At the FIT program at CUMC, we blend genetics, physiology, and behavioral science to identify the characteristics of a child that are most treatable. For example, if we find that a child has very high triglycerides, we will work with the family and our nutritionist to create a diet — with foods that the child likes and are easy to prepare — that addresses that need.

Our team of experts in pediatric endocrinology, gastroenterology, cardiology, molecular genetics, nutrition, and exercise work together to provide the best possible care and, at the same time, learn more about childhood obesity to the point that it does not persist into adulthood.

What makes your FIT program different from other types of services available to obese children?

Unlike most if not all similar clinics, which require referrals to multiple subspecialists, the FIT program offers all the help and encouragement the young patient needs, in one visit, at one place.

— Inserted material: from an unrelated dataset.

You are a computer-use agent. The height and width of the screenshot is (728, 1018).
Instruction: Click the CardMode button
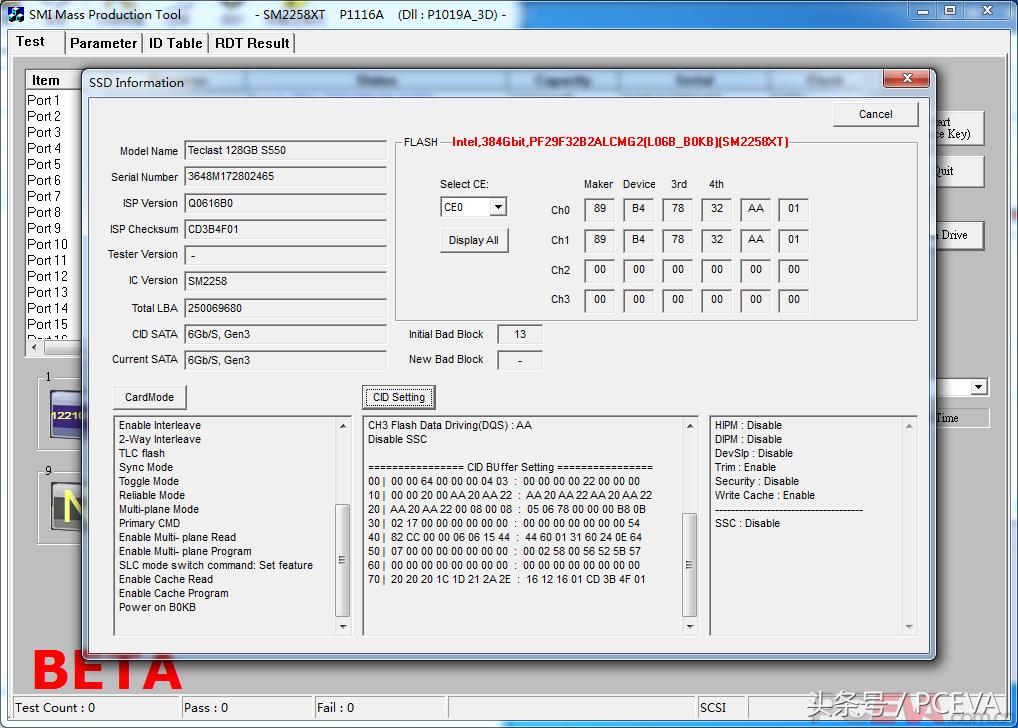tap(149, 397)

The program is modeled after Columbia’s highly successful Naomi Berrie Diabetes Center, which works with adults. We’re still looking for a primary sponsor for the center, and we think that over the long term, this is the most effective way to address the obesity epidemic.

With adults, what is your opinion of the various gastric surgeries?

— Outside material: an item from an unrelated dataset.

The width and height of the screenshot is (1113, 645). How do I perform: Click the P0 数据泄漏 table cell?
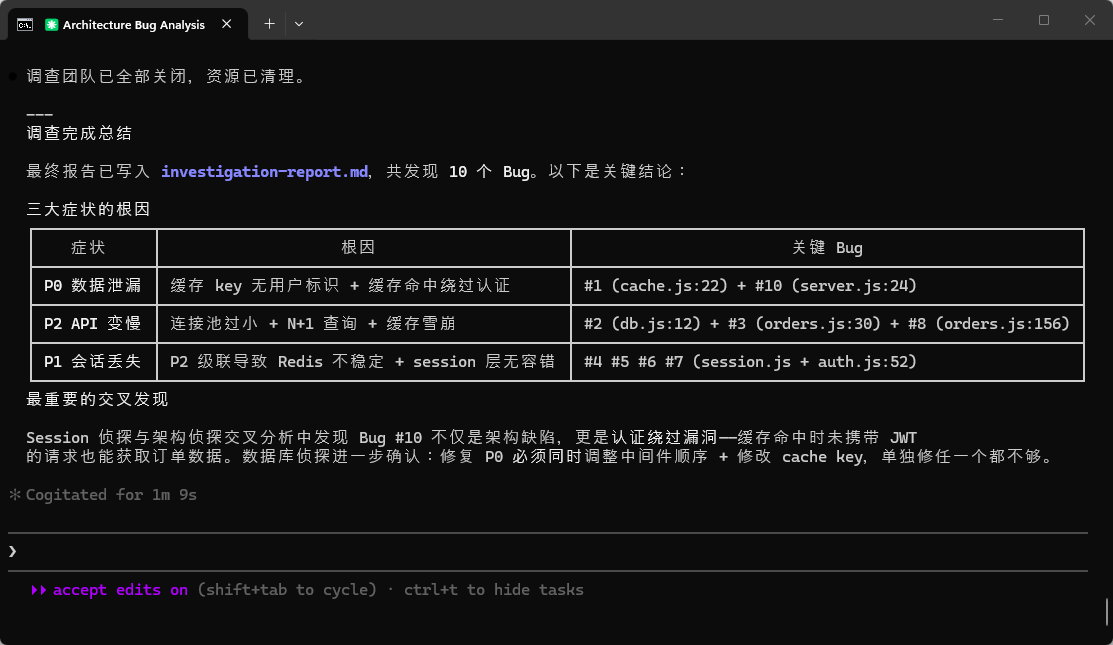coord(93,286)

On the whole, they result in more rapid and greater weight loss than other options. Generally, the amount of weight loss by Lap-Band surgery is about 15 percent. It’s usually more if you have gastric-sleeve or gastric-bypass surgery. As with most interventions, the weight-loss period lasts about six to eight months and is often followed by some regain. One bonus here: the more dramatic procedures often result in a rapid improvement in type 2 diabetes, which along with hypertension and fatty disease is a common complication of obesity. My hope is that we can develop non-surgical means to induce the same changes in the body.

Are Americans more obese than ever?

The world is more obese than ever. Not just Americans. China is having the same problem. We’ve increased access to calorically dense foods. We supersize things. At the same time, we’ve become more sedentary. At this point, 70 percent of the American population is overweight or obese.

So what would you tell a relative who needed to lose weight?

I would tell them that this is a biological disease. It’s not their fault. I would tell them that losing weight is hard, and that if they can’t do it I’ll still love them for trying. I would also say that within a decade we’re likely to have ways to make it easier.